§ Your objective
Output the lines of the records from the line containing "Where should I click to: Click the Microsoft" through the line containing "The width and height of the screenshot is (532, 449).", inclusive, as a JSON list of strings with one string per line and blank lines omitted.

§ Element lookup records
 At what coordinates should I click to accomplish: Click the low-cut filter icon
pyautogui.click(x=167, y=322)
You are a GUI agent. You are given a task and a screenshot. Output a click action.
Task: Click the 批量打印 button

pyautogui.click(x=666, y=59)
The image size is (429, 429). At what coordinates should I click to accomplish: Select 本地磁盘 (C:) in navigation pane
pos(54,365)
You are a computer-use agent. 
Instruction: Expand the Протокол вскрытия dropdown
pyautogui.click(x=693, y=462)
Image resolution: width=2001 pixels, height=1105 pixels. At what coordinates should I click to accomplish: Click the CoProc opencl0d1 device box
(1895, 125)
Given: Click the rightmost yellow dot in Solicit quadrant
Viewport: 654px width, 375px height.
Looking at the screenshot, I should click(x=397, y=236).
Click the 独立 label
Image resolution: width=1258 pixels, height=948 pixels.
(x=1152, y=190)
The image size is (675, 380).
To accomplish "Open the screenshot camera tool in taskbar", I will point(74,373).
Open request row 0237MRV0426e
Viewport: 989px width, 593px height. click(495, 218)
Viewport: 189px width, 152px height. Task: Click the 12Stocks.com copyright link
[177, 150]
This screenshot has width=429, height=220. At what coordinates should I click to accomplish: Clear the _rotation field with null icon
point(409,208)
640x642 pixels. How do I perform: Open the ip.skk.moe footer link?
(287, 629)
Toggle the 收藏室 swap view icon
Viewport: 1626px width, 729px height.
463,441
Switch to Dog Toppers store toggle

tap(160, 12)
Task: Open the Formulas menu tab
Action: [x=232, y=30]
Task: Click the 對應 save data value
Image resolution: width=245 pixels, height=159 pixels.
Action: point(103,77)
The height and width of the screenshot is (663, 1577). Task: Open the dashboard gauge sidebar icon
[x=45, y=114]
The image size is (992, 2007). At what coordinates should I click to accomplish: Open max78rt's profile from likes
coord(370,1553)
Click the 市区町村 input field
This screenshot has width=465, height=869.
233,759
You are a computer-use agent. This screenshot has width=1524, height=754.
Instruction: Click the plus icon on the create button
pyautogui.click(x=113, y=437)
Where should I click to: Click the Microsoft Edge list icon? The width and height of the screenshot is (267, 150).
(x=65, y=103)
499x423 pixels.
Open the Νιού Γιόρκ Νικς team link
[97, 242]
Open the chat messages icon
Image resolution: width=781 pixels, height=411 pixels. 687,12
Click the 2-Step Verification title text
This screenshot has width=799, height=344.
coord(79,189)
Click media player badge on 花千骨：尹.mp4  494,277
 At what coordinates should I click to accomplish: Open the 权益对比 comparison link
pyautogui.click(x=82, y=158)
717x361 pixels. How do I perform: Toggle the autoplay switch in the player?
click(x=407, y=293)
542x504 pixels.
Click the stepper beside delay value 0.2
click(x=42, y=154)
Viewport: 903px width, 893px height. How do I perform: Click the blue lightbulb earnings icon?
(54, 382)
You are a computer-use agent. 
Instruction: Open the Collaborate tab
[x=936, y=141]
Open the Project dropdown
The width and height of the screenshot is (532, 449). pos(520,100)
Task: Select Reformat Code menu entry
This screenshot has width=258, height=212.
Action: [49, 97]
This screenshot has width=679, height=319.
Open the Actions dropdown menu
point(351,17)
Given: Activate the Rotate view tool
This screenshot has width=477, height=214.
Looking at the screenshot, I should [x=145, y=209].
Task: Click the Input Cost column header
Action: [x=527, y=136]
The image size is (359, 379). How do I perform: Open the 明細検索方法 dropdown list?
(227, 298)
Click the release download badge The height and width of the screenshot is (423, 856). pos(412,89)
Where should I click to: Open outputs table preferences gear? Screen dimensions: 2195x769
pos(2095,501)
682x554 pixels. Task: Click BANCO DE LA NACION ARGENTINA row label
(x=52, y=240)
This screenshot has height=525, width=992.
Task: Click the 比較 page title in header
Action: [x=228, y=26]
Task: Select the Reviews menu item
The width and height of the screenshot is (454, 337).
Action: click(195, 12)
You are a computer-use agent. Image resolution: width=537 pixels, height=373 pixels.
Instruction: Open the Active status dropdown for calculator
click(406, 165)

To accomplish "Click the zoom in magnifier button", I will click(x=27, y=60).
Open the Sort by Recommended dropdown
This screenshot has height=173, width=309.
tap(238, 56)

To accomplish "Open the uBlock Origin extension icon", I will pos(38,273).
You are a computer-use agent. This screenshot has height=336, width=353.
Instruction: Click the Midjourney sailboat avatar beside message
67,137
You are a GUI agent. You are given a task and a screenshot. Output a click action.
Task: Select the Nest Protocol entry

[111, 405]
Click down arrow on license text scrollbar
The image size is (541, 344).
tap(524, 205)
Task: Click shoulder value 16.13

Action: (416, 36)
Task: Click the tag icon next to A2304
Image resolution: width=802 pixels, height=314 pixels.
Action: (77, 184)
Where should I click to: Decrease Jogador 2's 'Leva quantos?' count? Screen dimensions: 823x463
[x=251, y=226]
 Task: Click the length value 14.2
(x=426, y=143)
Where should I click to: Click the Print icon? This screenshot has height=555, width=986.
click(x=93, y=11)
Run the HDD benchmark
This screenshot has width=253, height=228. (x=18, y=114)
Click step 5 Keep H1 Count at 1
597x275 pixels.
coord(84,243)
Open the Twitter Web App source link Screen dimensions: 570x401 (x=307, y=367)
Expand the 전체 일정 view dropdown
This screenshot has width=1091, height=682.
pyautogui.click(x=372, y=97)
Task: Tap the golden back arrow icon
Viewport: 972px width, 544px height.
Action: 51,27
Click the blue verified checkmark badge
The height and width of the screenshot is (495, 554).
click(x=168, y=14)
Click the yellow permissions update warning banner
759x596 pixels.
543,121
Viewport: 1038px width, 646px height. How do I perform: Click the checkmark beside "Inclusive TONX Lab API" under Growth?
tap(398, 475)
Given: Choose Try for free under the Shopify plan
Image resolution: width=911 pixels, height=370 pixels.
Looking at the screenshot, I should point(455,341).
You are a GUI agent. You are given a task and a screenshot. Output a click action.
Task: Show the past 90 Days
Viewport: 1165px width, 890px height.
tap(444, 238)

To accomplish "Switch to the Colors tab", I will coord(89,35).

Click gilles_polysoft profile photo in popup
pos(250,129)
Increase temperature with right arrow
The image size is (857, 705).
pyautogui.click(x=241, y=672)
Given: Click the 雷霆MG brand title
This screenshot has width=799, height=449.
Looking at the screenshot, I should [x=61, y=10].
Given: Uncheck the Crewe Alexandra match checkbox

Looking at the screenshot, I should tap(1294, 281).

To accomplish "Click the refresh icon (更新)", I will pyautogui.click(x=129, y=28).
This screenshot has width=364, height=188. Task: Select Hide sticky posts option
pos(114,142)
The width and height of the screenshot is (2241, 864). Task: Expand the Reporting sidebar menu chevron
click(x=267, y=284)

§ Response
[
  "Where should I click to: Click the Microsoft Edge list icon? The width and height of the screenshot is (267, 150).",
  "(x=65, y=103)",
  "499x423 pixels.",
  "Open the Νιού Γιόρκ Νικς team link",
  "[97, 242]",
  "Open the chat messages icon",
  "Image resolution: width=781 pixels, height=411 pixels. 687,12",
  "Click the 2-Step Verification title text",
  "This screenshot has width=799, height=344.",
  "coord(79,189)",
  "Click media player badge on 花千骨：尹.mp4  494,277",
  " At what coordinates should I click to accomplish: Open the 权益对比 comparison link",
  "pyautogui.click(x=82, y=158)",
  "717x361 pixels. How do I perform: Toggle the autoplay switch in the player?",
  "click(x=407, y=293)",
  "542x504 pixels.",
  "Click the stepper beside delay value 0.2",
  "click(x=42, y=154)",
  "Viewport: 903px width, 893px height. How do I perform: Click the blue lightbulb earnings icon?",
  "(54, 382)",
  "You are a computer-use agent. ",
  "Instruction: Open the Collaborate tab",
  "[x=936, y=141]",
  "Open the Project dropdown",
  "The width and height of the screenshot is (532, 449). pos(520,100)"
]